BYD’s expansion plan in India is facing a roadblock. BYD’s expansion plans in India have faced challenges amid strained relations between New Delhi and Beijing. The Chinese automaker is currently under intense scrutiny from Indian authorities because of its $1 billion proposal to manufacture cars locally, in line with India’s strict rules on foreign investment from neighbouring countries including China. BYD has told its Indian joint venture partner that it has cancelled its investment plan as it is facing a probe from the authorities.
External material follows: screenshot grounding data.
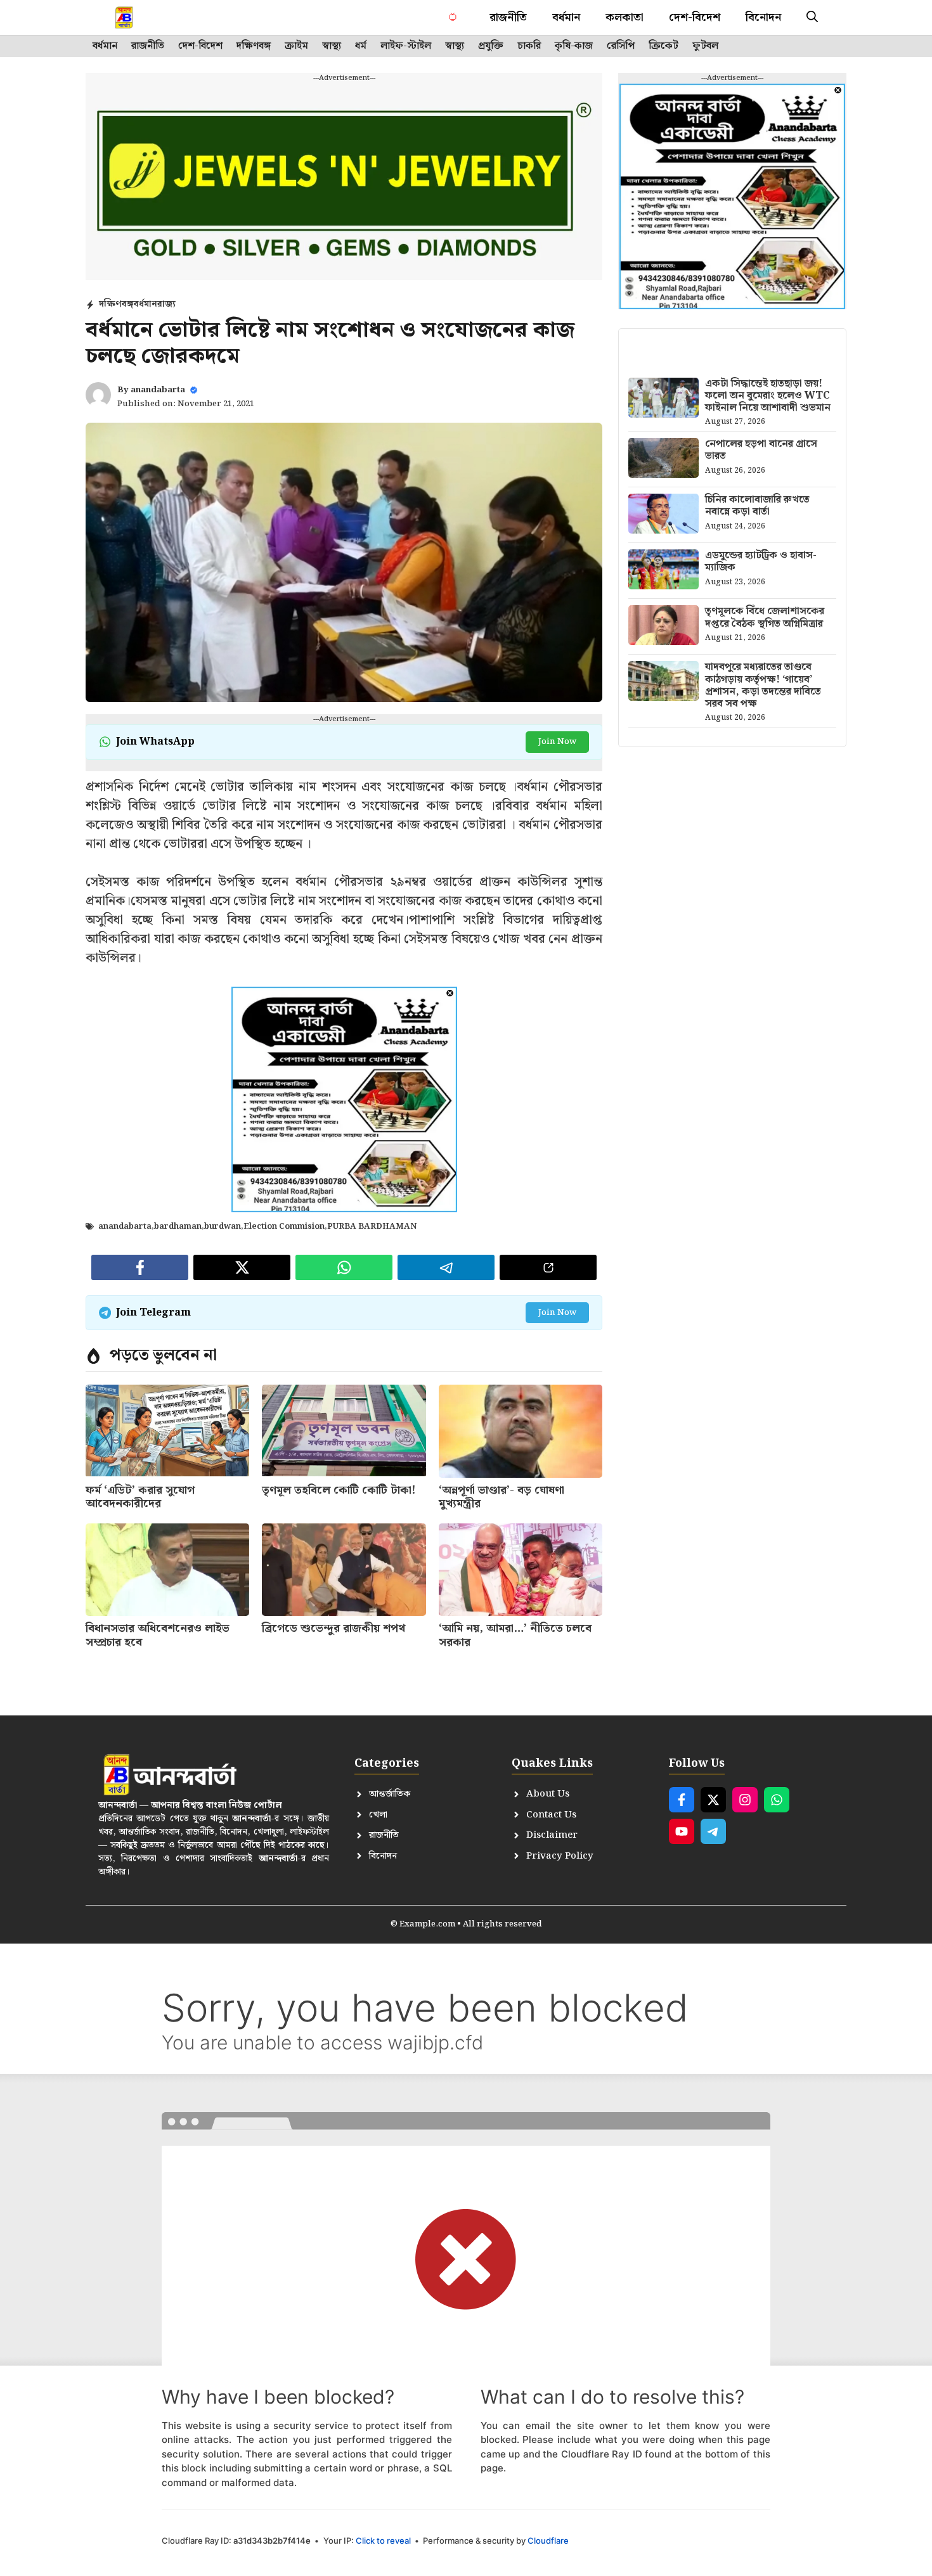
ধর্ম (360, 46)
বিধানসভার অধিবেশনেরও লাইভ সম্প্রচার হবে (158, 1635)
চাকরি (529, 46)
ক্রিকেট (663, 46)
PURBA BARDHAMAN (372, 1226)
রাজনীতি (508, 17)
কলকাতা (624, 17)
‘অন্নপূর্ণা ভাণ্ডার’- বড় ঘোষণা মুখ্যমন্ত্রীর (501, 1497)
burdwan (222, 1226)
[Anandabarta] (124, 17)
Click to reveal (383, 2540)
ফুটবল (705, 46)
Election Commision (284, 1226)
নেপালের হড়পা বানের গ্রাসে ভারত (761, 450)
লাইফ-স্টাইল (405, 46)
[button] (812, 17)
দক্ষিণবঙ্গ (253, 46)
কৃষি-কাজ (574, 46)
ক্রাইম (296, 46)
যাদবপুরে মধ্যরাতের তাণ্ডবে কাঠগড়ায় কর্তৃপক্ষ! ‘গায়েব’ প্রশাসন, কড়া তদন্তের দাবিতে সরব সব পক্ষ (763, 685)
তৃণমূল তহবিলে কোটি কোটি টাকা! (339, 1490)
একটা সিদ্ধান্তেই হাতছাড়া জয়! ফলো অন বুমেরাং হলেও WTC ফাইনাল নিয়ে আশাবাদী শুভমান (768, 396)
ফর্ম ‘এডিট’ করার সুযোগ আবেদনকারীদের (140, 1497)
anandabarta (158, 390)
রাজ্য (166, 304)
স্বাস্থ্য (331, 46)
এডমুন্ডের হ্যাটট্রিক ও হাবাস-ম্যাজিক (761, 561)
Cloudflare (548, 2540)
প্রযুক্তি (490, 46)
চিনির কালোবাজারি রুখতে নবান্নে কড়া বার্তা (757, 506)
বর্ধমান (566, 17)
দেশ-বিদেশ (694, 17)
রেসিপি (621, 46)
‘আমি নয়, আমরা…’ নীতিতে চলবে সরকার (515, 1635)
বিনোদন (763, 17)
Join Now (557, 741)
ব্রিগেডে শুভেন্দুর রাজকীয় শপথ (333, 1628)
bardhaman (178, 1226)
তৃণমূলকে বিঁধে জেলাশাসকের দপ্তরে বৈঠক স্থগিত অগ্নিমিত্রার (764, 617)
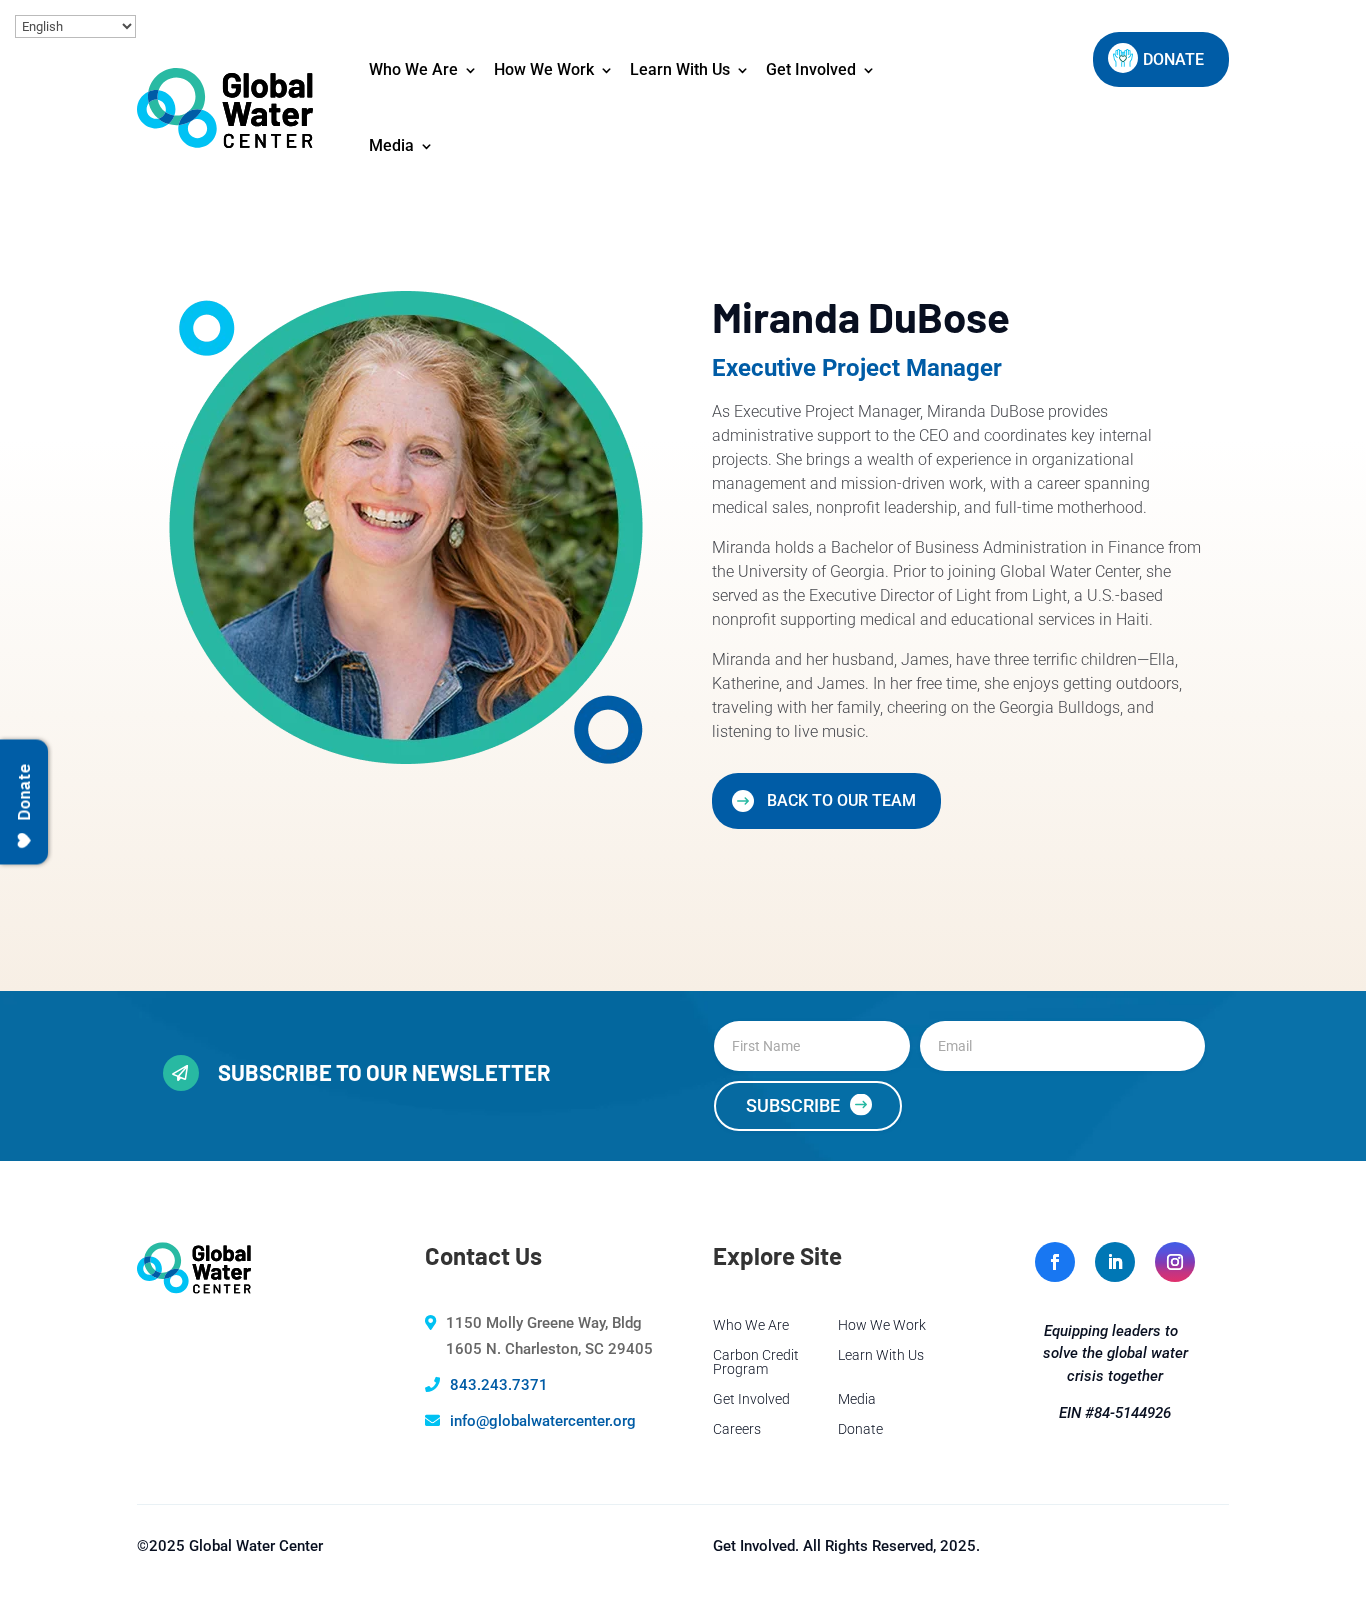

In recent years, Chinese companies in India have faced increased scrutiny following a border conflict between the two countries in 2020. Smartphone maker Xiaomi Corp has also faced allegations of illegal remittances to foreign entities in the name of royalties. India imposes different tax rates on imported car parts for local assembly in fully-built electric cars and EVs. While fully built electric cars are taxed at 70 per cent or 100 per cent depending on the value of the vehicle, car parts can be taxed at 15 per cent or 35 per cent if they are imported without being mounted on a vehicle chassis. Sources reveal that BYD has not met the conditions required to benefit from the reduced tax rates, which require the automaker to pay 70 per cent or 100 per cent depending on the value of the car.